You know, so you just have that that ounce that just kind of gets you get you there and we don't we don't we don't look at it in those terms, but that that's really what's happening. That's really what's happening, because there is a.

(30:41):
What is the word when there's a depreciation of mental power that takes place every single day, because we use that power to get through our day.
And when you deplete yourself to a point of exhaustion, mental exhaustion, that can lead to some very hazardous circumstances.

(31:04):
Talk about it. Oh my goodness. When you say it's it's life threatening. It's this is not. This is not an exaggeration in the least.
Right.
Absolutely right that depletion over time.

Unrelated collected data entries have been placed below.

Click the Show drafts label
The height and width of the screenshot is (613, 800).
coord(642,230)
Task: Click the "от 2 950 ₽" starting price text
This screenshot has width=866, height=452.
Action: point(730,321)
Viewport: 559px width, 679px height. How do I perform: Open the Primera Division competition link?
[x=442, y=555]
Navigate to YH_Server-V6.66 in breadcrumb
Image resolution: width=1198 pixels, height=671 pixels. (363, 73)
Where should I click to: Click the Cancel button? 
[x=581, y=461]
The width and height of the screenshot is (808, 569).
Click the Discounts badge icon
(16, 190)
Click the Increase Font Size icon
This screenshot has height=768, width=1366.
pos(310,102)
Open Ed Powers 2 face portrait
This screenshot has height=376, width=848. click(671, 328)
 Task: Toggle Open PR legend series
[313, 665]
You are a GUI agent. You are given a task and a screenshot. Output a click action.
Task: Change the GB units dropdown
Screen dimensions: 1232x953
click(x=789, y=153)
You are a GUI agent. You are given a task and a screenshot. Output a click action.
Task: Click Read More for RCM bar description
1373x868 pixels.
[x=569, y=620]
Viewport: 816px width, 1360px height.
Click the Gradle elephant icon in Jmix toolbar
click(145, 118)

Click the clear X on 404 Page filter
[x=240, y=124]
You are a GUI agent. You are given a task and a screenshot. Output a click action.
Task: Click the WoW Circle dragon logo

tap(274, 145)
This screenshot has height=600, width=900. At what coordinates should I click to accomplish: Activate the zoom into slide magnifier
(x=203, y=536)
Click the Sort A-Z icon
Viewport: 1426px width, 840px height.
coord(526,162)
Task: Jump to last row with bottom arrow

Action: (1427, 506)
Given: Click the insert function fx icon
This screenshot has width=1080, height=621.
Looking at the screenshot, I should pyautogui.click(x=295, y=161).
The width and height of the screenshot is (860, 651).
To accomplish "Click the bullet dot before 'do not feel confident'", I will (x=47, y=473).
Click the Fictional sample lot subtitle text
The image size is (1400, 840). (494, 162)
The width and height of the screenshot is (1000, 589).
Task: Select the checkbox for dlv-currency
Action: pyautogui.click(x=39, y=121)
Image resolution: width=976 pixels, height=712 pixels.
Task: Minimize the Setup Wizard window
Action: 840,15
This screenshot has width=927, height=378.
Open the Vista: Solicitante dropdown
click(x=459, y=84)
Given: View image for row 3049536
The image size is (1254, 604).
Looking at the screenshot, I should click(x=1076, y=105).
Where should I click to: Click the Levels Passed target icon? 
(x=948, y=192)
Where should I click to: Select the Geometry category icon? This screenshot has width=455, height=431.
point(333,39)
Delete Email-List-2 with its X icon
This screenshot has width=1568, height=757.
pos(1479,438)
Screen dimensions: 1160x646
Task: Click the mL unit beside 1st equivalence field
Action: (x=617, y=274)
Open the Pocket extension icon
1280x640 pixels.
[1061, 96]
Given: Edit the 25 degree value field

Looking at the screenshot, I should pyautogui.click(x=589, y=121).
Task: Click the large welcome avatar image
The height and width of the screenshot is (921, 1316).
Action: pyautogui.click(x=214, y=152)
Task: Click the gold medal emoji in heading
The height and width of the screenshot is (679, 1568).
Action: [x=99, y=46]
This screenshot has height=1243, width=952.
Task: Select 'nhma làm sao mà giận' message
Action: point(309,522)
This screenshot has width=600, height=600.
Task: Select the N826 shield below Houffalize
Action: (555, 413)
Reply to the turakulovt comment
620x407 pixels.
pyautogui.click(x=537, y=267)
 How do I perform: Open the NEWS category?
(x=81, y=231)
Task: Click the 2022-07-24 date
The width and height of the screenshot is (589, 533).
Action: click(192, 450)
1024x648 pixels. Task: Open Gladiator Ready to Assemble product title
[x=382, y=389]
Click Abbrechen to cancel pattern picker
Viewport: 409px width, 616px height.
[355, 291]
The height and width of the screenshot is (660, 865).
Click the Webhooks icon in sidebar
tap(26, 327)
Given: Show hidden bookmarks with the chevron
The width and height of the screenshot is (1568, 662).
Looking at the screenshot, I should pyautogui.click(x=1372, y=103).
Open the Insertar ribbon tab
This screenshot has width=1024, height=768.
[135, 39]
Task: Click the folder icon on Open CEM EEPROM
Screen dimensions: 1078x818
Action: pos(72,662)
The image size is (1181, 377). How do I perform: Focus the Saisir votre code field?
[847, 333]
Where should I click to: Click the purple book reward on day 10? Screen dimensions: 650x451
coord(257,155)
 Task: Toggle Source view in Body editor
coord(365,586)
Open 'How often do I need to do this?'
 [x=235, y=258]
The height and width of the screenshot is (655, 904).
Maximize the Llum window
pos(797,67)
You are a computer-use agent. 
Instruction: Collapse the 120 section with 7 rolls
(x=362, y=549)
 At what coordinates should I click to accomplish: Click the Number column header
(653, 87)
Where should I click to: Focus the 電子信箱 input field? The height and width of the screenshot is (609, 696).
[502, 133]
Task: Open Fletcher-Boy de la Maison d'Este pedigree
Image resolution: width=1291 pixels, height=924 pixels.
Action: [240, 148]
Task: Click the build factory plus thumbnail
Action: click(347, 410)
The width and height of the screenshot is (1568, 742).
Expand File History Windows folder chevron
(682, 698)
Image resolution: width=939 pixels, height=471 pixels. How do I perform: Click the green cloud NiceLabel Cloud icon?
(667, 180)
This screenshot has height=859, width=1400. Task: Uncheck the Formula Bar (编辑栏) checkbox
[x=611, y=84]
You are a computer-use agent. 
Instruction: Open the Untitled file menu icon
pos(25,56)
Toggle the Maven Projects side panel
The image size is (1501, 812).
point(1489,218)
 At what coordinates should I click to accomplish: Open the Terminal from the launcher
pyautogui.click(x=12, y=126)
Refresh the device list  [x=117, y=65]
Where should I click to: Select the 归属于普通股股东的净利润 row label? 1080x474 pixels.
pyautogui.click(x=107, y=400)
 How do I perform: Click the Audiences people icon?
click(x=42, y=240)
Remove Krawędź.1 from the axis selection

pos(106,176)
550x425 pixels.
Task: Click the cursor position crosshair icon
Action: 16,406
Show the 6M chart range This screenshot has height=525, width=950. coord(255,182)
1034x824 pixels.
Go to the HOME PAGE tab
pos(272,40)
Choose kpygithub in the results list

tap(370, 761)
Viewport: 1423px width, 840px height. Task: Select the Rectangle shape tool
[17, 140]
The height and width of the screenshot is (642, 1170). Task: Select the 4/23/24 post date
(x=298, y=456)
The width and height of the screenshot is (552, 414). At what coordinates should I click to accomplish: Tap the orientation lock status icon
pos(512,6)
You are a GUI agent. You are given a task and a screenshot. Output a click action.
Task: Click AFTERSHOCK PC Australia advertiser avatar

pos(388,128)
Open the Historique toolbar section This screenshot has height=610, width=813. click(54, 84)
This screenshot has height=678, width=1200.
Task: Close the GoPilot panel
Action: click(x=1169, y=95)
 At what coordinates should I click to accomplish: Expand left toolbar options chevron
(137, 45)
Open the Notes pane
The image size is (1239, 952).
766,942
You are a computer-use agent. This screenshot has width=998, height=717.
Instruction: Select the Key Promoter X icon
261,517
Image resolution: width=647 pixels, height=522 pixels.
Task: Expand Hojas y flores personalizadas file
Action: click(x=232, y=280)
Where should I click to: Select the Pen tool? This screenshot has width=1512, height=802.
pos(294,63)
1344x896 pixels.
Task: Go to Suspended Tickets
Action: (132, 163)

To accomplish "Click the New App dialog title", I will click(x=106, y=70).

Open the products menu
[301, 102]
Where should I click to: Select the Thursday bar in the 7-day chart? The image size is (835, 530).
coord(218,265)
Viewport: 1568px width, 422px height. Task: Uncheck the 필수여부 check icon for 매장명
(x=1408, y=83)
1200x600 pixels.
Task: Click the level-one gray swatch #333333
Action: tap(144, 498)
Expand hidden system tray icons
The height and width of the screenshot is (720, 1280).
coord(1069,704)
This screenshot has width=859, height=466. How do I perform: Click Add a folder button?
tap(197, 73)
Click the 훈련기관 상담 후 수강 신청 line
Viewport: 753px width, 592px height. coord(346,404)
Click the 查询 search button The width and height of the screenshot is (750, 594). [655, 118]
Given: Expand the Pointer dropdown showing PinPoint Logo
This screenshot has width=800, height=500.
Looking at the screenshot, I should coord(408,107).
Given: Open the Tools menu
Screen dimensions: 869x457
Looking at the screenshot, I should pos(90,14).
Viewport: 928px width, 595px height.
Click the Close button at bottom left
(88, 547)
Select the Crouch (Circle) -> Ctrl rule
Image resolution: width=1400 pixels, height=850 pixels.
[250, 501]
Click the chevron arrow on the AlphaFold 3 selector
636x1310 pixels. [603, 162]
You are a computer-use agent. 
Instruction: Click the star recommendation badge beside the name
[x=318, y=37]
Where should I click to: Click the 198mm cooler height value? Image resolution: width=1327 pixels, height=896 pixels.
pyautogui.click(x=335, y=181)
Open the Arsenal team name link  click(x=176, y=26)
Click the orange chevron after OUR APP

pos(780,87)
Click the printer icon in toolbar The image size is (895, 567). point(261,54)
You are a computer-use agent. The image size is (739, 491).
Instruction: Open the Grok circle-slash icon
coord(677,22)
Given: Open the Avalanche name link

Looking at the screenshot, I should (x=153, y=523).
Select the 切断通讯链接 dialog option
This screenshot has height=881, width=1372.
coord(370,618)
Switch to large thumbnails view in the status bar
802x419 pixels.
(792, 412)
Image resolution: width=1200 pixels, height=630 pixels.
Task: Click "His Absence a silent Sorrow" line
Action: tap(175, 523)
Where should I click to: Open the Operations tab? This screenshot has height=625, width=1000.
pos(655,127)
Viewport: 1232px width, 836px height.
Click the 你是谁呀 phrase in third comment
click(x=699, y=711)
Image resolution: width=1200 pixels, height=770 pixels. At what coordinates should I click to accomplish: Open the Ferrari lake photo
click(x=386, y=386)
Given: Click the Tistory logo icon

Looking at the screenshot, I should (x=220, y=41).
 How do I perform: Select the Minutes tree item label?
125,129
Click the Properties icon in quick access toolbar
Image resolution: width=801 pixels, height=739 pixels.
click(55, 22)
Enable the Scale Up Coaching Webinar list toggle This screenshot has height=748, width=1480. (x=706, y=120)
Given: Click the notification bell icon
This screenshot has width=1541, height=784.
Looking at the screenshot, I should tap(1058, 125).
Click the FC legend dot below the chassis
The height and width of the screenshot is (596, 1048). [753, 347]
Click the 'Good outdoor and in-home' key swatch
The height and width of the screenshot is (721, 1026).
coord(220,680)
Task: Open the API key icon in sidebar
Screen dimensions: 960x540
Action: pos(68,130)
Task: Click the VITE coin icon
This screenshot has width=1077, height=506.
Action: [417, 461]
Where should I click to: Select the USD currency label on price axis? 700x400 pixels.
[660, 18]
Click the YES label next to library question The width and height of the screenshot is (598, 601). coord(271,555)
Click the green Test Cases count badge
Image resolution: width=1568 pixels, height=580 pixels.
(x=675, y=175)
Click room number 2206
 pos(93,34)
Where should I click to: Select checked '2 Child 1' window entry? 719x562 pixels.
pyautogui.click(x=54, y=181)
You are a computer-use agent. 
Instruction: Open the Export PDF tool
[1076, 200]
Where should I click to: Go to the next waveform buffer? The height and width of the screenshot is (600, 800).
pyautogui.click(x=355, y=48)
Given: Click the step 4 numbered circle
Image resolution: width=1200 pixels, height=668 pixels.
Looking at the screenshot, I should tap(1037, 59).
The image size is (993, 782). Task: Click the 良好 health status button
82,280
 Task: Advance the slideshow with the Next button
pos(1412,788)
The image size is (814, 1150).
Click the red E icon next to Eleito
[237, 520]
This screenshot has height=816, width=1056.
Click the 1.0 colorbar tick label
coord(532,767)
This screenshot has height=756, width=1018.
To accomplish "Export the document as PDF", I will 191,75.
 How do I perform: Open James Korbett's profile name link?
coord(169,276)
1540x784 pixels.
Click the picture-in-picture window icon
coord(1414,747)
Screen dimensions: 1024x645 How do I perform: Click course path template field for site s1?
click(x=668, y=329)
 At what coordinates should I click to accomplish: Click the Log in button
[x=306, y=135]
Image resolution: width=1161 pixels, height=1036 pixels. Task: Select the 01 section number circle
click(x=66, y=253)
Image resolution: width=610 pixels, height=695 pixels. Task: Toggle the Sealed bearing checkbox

See the here's the factor if you're lucky enough to have enough time for that depletion to add up.

(31:27):
That's when you start to feel the effects and that's when you become that person that you know has the chronic illness. Right.
That they just don't know quite how. What is it we don't know what it is. Yeah, it's all those depletions all combined. Yeah. Yeah. So, and just like it builds up over time, you can also you can also take it down but it does take time as well.

(31:55):
And, and honestly in the time the amount of time it takes is just depending upon the person.
And I'm going to go to people do extreme things to kind of to kind of you know start again and other people that don't have that luxury. They you know they do little small habits to to bring things and start to see progress.

(32:25):
And that's all you have people that around you to kind of to note your progress. Oh wow. I'm, I recognize that you are, you are not where you were.
And that keeps you going because sometimes when you're in the process. And that's a that's a that's a key word over here. When you when you're in the process, you don't necessarily see the progress in the process until you're done.

(32:48):
And then you look back and have a moment to kind of kind of analyze and look back and see okay oh this thing did happen. Because I like I don't know all the stuff that happened last year in my life. I can't name every single moment that happened.
That's impossible to do. You know and that's why yeah I have to write stuff down right journal a little bit to remember you have to remember the wins.

(33:11):
Remember the wins so you know where you've been up.
And on and on that listen I bet that right there.
I feel like we have we have we've done the work. We've run the gamut we've we've done the whole thing we've gotten you motivated this this is been a very motivating discussion for me for sure like I really enjoyed this.

(33:37):
How about you go go. I feel like I'm going to be a little bit more motivated.
How about you go. I feel so good. And I'm so happy that we are having these conversations, because this is what it's about.
You know just having having the real talk of knowing that we are all humans, having this human experience and looking to add just a moment of positivity to make your day, make your life better.

(34:12):
And on that note, we want to thank you for joining us for morning motivation with go go and Natasha.